Connecting with Readers in Admissions Essays
On dates, it’s all about finding a connection, right? Someone can be super attractive, so nice, very intelligent, and all but if you don’t feel it, you don’t feel it. If that connection doesn’t exist, that date isn’t going to be turning into a relationship anytime soon. End of story. Well, it’s a similar kind of connection that students should try to build in their college admissions essays. Should college applicants try to build romantic connections with admissions officers? Don’t be ridiculous. But by telling their (hopefully) unique narrative, it should be their task, their objective, to sway admissions officers to root for them.
That’s what building a connection is all about. And to inspire people to want to root for you, to inspire them to feel like they can see themselves in your shoes, you’ve got to be likable. You’ve got to be relatable. You’ve got to not brag. Let’s say that one again. Don’t brag, don’t brag, don’t brag. Ok, we said it a few times because as much as we might say this on the pages of our college admissions blog, it still fails to sink in with so many. Did we say don’t brag in college essays?

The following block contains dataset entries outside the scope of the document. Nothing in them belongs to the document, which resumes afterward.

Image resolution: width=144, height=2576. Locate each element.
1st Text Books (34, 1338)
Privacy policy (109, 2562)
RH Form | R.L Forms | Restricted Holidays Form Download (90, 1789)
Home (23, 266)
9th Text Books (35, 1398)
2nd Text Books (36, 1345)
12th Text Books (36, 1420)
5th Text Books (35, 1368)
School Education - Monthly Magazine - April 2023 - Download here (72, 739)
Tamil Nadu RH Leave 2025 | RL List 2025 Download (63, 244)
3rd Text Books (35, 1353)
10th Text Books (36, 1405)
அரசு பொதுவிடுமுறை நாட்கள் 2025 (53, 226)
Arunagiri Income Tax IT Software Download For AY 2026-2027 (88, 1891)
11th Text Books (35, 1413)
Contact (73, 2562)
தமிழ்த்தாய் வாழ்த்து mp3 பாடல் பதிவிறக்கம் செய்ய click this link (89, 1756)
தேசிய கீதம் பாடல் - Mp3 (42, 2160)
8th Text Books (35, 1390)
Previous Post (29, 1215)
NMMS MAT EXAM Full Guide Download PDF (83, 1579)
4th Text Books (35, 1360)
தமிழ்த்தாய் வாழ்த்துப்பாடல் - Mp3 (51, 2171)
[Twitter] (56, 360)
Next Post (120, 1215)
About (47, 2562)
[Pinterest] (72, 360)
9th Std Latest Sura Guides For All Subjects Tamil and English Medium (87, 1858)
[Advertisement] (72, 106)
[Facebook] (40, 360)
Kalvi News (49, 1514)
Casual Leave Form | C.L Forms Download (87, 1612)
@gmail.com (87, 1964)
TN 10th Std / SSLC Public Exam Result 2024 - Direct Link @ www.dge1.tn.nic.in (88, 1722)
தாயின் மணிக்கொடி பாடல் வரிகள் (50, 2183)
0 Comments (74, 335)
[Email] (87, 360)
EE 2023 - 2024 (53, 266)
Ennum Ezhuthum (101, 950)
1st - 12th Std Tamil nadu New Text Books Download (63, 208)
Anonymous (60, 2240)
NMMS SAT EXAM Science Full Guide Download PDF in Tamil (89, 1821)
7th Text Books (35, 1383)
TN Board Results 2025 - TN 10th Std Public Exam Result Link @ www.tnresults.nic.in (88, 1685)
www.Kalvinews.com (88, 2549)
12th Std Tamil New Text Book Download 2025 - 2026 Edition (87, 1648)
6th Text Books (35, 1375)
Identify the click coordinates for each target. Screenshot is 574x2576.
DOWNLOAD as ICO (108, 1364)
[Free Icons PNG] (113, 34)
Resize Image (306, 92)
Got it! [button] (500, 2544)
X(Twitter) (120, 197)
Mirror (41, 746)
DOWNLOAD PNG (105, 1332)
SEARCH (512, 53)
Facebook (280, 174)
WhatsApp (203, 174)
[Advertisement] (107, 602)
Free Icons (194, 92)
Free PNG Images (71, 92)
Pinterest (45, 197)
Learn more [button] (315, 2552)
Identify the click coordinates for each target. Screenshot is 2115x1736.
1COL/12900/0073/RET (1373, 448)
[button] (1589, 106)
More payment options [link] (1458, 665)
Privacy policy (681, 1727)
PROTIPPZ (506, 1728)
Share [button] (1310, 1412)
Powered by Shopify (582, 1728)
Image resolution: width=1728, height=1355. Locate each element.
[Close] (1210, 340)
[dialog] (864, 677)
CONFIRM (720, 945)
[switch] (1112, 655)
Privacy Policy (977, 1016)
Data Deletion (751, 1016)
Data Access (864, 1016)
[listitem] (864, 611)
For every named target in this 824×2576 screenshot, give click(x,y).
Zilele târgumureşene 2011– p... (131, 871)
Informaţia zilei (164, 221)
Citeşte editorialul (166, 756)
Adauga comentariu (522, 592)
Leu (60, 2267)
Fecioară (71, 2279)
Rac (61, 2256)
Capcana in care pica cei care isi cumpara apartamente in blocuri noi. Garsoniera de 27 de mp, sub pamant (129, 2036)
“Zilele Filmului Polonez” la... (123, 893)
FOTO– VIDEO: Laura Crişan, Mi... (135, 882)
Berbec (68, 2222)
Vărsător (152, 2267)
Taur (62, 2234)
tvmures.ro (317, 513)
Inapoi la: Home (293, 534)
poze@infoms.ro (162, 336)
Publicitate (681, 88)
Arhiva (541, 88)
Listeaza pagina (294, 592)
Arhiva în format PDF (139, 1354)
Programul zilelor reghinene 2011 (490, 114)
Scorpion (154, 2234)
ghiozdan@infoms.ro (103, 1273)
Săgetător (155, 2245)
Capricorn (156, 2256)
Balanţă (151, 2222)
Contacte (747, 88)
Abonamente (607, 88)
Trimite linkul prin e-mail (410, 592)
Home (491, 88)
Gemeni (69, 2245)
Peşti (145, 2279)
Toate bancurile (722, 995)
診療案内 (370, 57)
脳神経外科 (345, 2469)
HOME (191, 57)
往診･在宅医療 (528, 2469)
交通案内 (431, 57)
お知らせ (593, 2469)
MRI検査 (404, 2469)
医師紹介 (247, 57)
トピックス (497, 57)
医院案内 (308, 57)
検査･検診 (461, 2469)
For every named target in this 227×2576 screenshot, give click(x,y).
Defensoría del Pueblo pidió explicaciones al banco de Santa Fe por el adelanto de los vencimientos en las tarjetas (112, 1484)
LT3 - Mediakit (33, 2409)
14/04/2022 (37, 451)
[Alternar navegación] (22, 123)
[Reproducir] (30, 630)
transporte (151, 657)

College admissions essays are a unique opportunity to forge a connection with admissions officers. Don’t waste it.
Considering writing your college admissions essays about travel in foreign countries? The admissions officers reading your applications often make around $65,000 a year. So don’t write about travel. And why? Because they’re not going to relate to your galavanting across Europe. Or Africa. They don’t have those kinds of vacation days. They don’t necessarily have that kind of money. Considering writing about winning an award and how much it meant to you? Don’t do it. You know why. Considering writing about the influence of your family, with hints of your family’s wealth? Yikes. Don’t do it.
Are you starting to get the idea? Your goal in each and every college admissions essay is to forge a connection with your reader. And yet so many college applicants waste this opportunity and in fact hurt their chances at admission by taking the wrong approach to these essays. They just so often don’t realize it and are rather surprised when they end up not getting in. It should be no surprise!